11. They See Each Other Again
by Vovchok, Marko“It is not necessary either that she should look like a beggar,” he said to himself. He had just thrown back on the heap a costume
all in rags, which could only have belonged to some unfortunate little girl, begging her bread from the charity of strangers. Maroussia picked it up again.
“It is necessary for me to look like a beggar,” she said. “It will be necessary, perhaps, for me to be a beggar. I choose this dress. These rags suit me.”
She ran to a dark corner, stripped herself of her pretty dress, and in a few moments, the rich farmer’s little daughter came back dressed like a beggar-girl. But what a noble mien she still had under her rags, how radiant were her glances, and what joy was in her heart!
“Ah! little girl,” Knich said to her, “you look like a princess in disguise, you must change your eyes also. The eyes of a beggar, where will you get them?”
“Poverty will give them to me,” she said. “Who knows if we are not going to suffer a little from hunger?”
During this time the transformation of the child was completed.
“What a handsome old man!” said Knich. “He is your grandfather, Maroussia.”
“He is the friend of Ukraine,” said the child; “ let us go.”
Already she saw herself in Tchigurine, begging at the palace door of the great Ataman, and watching while her friend was attending to business.

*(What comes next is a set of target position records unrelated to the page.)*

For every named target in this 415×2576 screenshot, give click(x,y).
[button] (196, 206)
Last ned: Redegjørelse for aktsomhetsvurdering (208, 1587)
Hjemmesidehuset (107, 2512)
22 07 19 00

The two men withdrew into a corner. They were giving each other information of the state of affairs. Knich, interrogated, answered the short, laconic questions of Tchetchevik. His answers were not very reassuring.
“Things are unsettled,” he said, “in short, division is everywhere and destroys any united action. People do not agree as to the means to be employed, still less on the men. Selflove is in the way. The women are worth more than we, in truth. You will find them everywhere ready to say: Give back Ukraine to the Ukrainians, and quarrel afterward if you wish, but not before. That is what our women say to us. They are a hundred times right. We have two Atamans, the one a great lord, the other a friend of the people. They are jealous of each other; distrust makes them rivals. It seems as if they wished to destroy each other. The Russians, Poles and Tartars excite these jealousies, which are useful to themselves only. Blessed be he who can put concord in the place of these unbridled passions!”